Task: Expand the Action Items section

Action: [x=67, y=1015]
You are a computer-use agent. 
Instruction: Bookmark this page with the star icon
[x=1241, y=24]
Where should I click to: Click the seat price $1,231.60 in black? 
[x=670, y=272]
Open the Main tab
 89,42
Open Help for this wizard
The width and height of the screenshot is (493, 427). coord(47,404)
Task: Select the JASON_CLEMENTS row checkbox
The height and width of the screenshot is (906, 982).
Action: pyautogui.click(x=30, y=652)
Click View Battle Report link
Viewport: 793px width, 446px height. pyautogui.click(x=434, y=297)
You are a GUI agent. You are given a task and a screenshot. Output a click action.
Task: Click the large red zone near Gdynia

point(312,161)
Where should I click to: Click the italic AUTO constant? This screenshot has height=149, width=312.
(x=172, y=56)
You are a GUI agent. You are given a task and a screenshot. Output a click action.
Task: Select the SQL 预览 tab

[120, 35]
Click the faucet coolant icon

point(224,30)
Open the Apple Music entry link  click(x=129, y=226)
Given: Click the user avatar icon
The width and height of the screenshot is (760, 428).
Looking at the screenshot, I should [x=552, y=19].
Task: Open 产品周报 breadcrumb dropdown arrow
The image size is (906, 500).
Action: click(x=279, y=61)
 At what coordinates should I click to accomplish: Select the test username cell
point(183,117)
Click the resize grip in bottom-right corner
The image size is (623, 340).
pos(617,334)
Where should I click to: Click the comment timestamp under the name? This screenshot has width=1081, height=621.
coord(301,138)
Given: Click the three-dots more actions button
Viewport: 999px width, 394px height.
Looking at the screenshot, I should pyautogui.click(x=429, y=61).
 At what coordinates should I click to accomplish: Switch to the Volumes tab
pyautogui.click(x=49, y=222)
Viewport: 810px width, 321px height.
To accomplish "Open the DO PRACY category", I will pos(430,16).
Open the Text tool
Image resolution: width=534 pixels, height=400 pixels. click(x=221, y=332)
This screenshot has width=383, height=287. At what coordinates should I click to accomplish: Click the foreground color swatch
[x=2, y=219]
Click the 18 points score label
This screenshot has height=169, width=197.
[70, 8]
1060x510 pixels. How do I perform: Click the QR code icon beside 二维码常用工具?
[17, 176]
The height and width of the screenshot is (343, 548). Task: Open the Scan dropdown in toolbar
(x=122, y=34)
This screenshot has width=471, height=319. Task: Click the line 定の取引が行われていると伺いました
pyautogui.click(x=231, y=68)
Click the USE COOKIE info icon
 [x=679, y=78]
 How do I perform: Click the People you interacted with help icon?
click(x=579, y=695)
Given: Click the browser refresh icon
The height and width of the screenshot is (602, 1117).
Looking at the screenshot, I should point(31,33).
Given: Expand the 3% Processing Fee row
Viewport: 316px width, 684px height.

_ _ _ _ _

**Task details**.
In full and word for word, write out the data above.

**Answer area**.
Task: Expand the Action Items section

Action: [x=67, y=1015]
You are a computer-use agent. 
Instruction: Bookmark this page with the star icon
[x=1241, y=24]
Where should I click to: Click the seat price $1,231.60 in black? 
[x=670, y=272]
Open the Main tab
 89,42
Open Help for this wizard
The width and height of the screenshot is (493, 427). coord(47,404)
Task: Select the JASON_CLEMENTS row checkbox
The height and width of the screenshot is (906, 982).
Action: pyautogui.click(x=30, y=652)
Click View Battle Report link
Viewport: 793px width, 446px height. pyautogui.click(x=434, y=297)
You are a GUI agent. You are given a task and a screenshot. Output a click action.
Task: Click the large red zone near Gdynia

point(312,161)
Where should I click to: Click the italic AUTO constant? This screenshot has height=149, width=312.
(x=172, y=56)
You are a GUI agent. You are given a task and a screenshot. Output a click action.
Task: Select the SQL 预览 tab

[120, 35]
Click the faucet coolant icon

point(224,30)
Open the Apple Music entry link  click(x=129, y=226)
Given: Click the user avatar icon
The width and height of the screenshot is (760, 428).
Looking at the screenshot, I should [x=552, y=19].
Task: Open 产品周报 breadcrumb dropdown arrow
The image size is (906, 500).
Action: click(x=279, y=61)
 At what coordinates should I click to accomplish: Select the test username cell
point(183,117)
Click the resize grip in bottom-right corner
The image size is (623, 340).
pos(617,334)
Where should I click to: Click the comment timestamp under the name? This screenshot has width=1081, height=621.
coord(301,138)
Given: Click the three-dots more actions button
Viewport: 999px width, 394px height.
Looking at the screenshot, I should pyautogui.click(x=429, y=61).
 At what coordinates should I click to accomplish: Switch to the Volumes tab
pyautogui.click(x=49, y=222)
Viewport: 810px width, 321px height.
To accomplish "Open the DO PRACY category", I will pos(430,16).
Open the Text tool
Image resolution: width=534 pixels, height=400 pixels. click(x=221, y=332)
This screenshot has width=383, height=287. At what coordinates should I click to accomplish: Click the foreground color swatch
[x=2, y=219]
Click the 18 points score label
This screenshot has height=169, width=197.
[70, 8]
1060x510 pixels. How do I perform: Click the QR code icon beside 二维码常用工具?
[17, 176]
The height and width of the screenshot is (343, 548). Task: Open the Scan dropdown in toolbar
(x=122, y=34)
This screenshot has width=471, height=319. Task: Click the line 定の取引が行われていると伺いました
pyautogui.click(x=231, y=68)
Click the USE COOKIE info icon
 [x=679, y=78]
 How do I perform: Click the People you interacted with help icon?
click(x=579, y=695)
Given: Click the browser refresh icon
The height and width of the screenshot is (602, 1117).
Looking at the screenshot, I should point(31,33).
Given: Expand the 3% Processing Fee row
Viewport: 316px width, 684px height.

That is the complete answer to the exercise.